VIENA, Austria, mayo 28, 2004.- Libia disponía de las instalaciones y el material necesario para ser utilizados de alguna forma para la construcción de armas nucleares, asegura la Agencia Internacional de Energía Atómica (AIEA) en un informe interno elaborado para la Junta de Gobernadores de ese organismo de la ONU en Viena. En el documento, los expertos de la AIEA añaden que en las centrifugadoras de gas inspeccionadas en el país africano encontraron huellas de uranio altamente enriquecido, sustancia utilizable para el desarrollo de armas atómicas.
El informe llega a la conclusión de que el trabajo de las inspecciones debe continuar, ya que existen aún aspectos del programa nuclear libio que deben ser investigados.

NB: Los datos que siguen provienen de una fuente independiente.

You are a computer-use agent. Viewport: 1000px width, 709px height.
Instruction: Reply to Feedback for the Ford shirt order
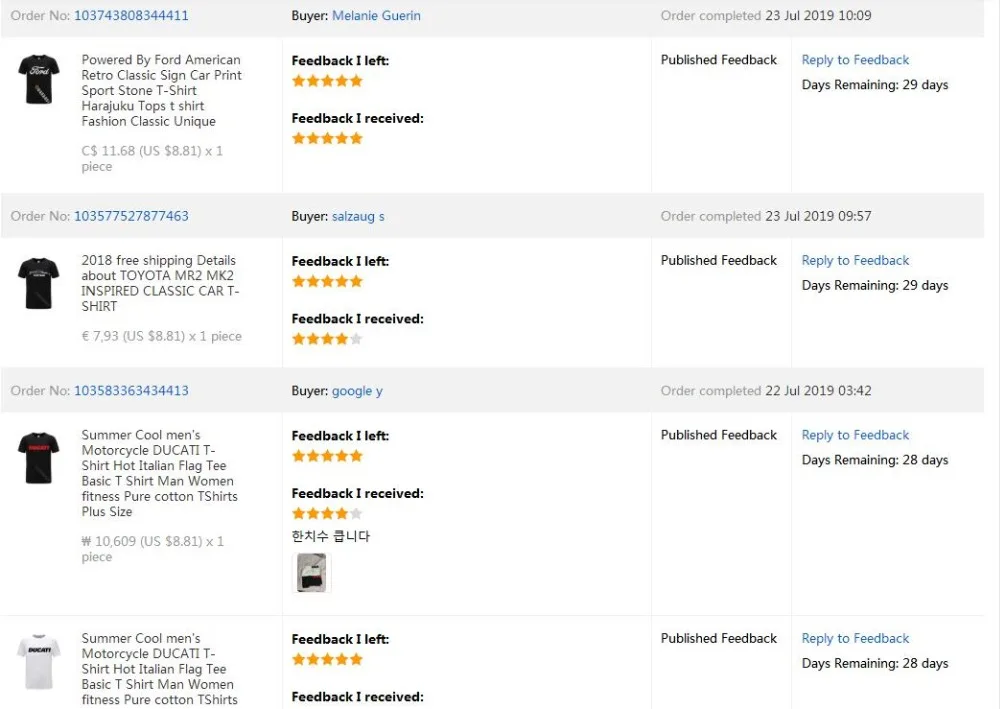[x=855, y=60]
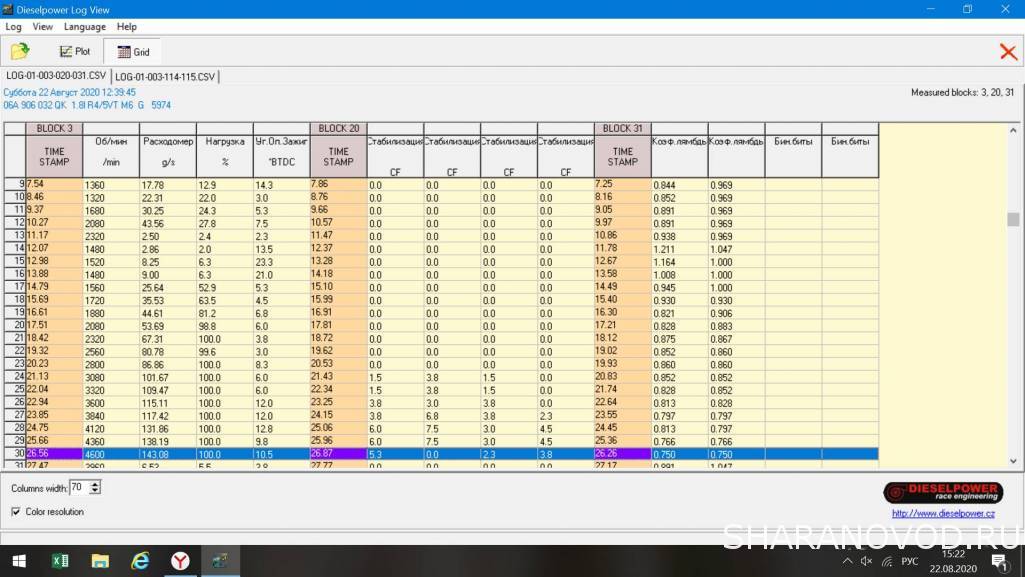Open the Windows notification center icon
The width and height of the screenshot is (1025, 577).
click(x=998, y=561)
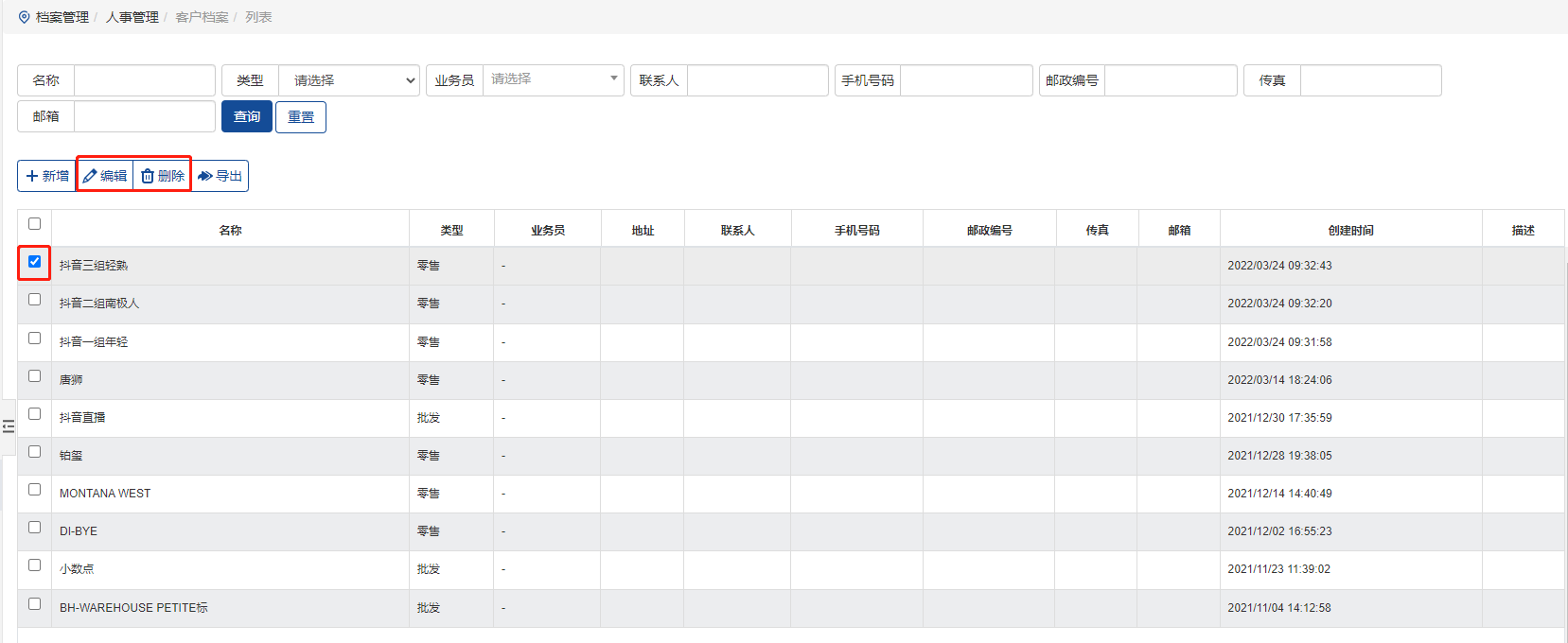The height and width of the screenshot is (643, 1568).
Task: Click the trash icon for 删除
Action: tap(148, 176)
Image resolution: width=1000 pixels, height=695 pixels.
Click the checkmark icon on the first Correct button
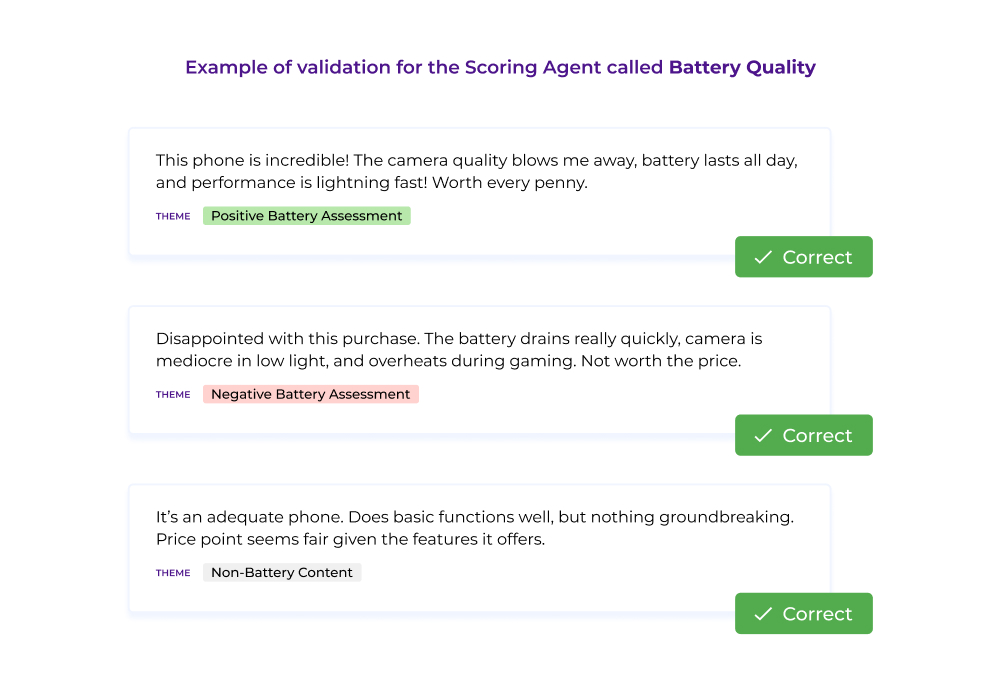764,257
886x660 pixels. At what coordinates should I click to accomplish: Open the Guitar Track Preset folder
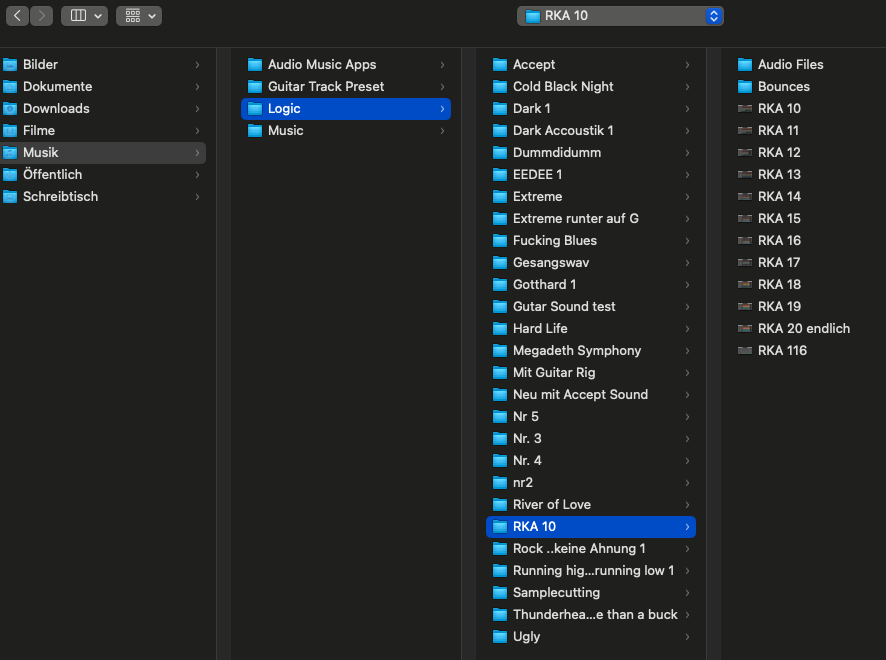pyautogui.click(x=325, y=86)
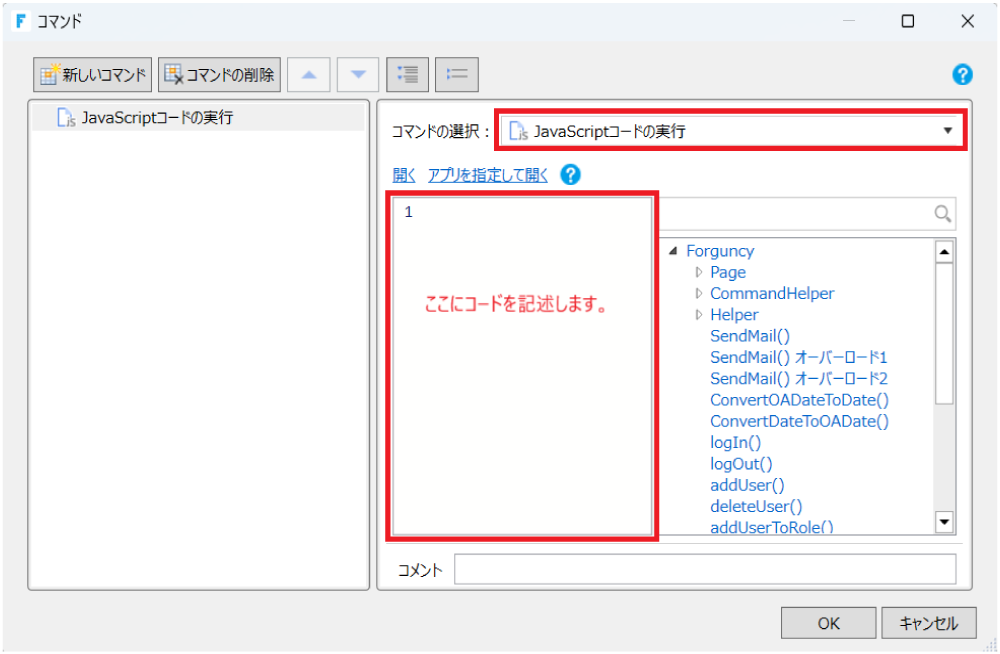Create a new command with 新しいコマンド
Screen dimensions: 1000x654
click(91, 74)
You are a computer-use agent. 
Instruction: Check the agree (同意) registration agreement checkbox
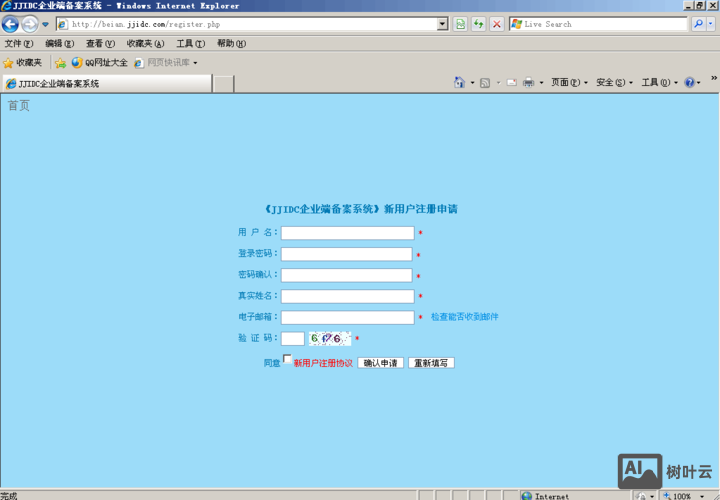click(288, 360)
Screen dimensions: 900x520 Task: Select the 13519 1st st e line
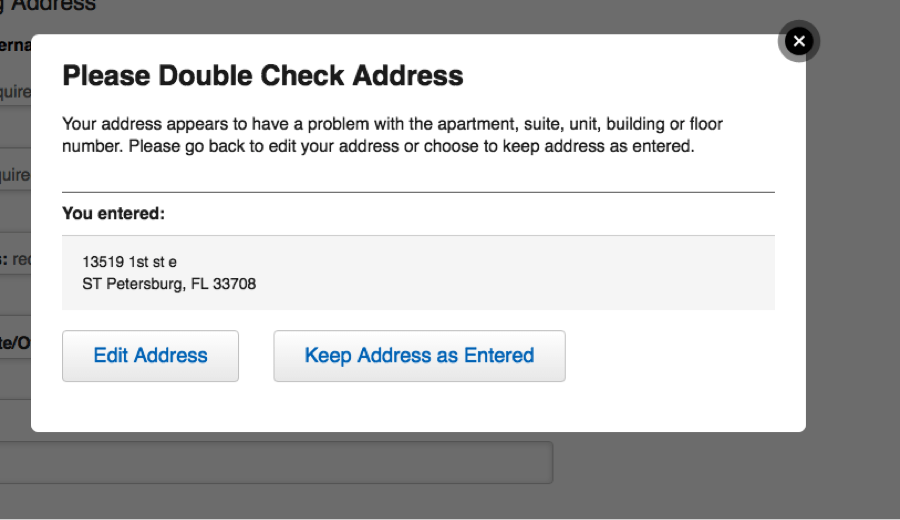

De acuerdo a la agencia atómica de Naciones Unidas, los abastecedores nucleares de Libia se extendían por tres continentes y abarcaban tanto países como individuos que le proporcionaban equipos y conocimientos, aunque no identificó a los países involucrados. Pero diplomáticos familiarizados con la investigación que precedió al documento dijeron que la desaparecida Unión Soviética, Sudáfrica, Pakistan, Dubai y Malasia figuran entre los países que suministraron respaldo a nivel estatal o sirvieron de base a los individuos que vendieron a Libia tecnología o componentes nucleares.
Otros diplomáticos habían nombrado previamente a Corea del Norte, así como a individuos de Pakistán, Dubai y Malasia como parte del mercado negro que vendía secretos nucleares a países que aspiraban a crear un programa atómico.
Un diplomático dijo que, a su juicio, Moscú no había sido vinculado previamente con los esfuerzos libios por adquirir un programa de armas nucleares.
El informe dice además que Libia ha cooperado ampliamente con la agencia desde que reveló públicamente en diciembre pasado su programa clandestino para elaborar armas atómicas y prometió desmantelarlo.